The title is a reference to "Spaceballs", of course.

Recently, I've been doing all of my development on a machine that doesn't exist. This both amuses me greatly and increases my productivity.

In case you haven't figured it out yet, I'm using a Hyper-V guest OS as a development machine with the host running Windows Server 2008 x64. The machine has two harddrives, one of which has two partitions (OS and programs on one, vhd files and other persistent data on the other), and the other of which is actually offline from the perspective of the host OS.
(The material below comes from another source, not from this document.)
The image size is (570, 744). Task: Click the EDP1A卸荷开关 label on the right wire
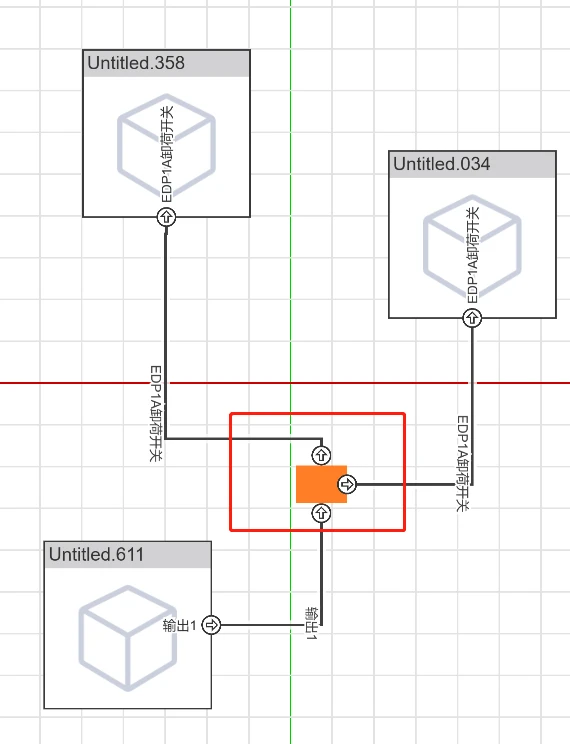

Instead, my development guest machine has complete control of this second drive and uses it as my version control enlistment store. That means that every time I roll back to my earlier snapshot of that machine to install the latest pre-release development tools and reattach the drive its contents match what TFS says it should have and I don't need to run a complete force get.

The host has 2 processors so I've set my development guest to have two as well (otherwise building would be slower). I haven't noticed any performance degradation in terms of TFS operations, build time, etc. on the dev box and have seen significant improvements in the time it takes me to get up to the latest dogfood bits (yum yum). In addition, while the dev box is getting prepared I can still be checking e-mail, the Visual Studio Team System forums, or other similar work on my host OS.

I've been running this configuration since a little before the Hyper-V RC was released and am very content. I've also spent a good deal of time testing TFS configurations on Hyper-V and am very pleased with the snapshotting functionality in particular. If you haven't installed the RTM version, do it now!

Comments

  • Anonymous
    July 25, 2008
    PingBack from http://blog.a-foton.ru/2008/07/hyper-v-theyve-gone-plaid/
  • Anonymous
    July 25, 2008
    That is very interesting... I haven't played with Hyper-V yet but do all of my dev on VM's, so i'm unsure of how straight forward it is to set this up. My question (from not knowing enough about Hyper-V) is can we develop on dual monitors on the guest VM? Or is dual monitors only available for the host?
  • Anonymous
    July 25, 2008
    Hi Chris-The best option I've heard is to run mstsc with the "/span" parameter to connect to your guest machine. I haven't heard of built-in support in the Hyper-V connection window, though.Hope this helps- Adam
  • Anonymous
    July 30, 2008
    Apparently, if there's one thing that can get me blogging up a storm it's Hyper-V. I just can't get enough!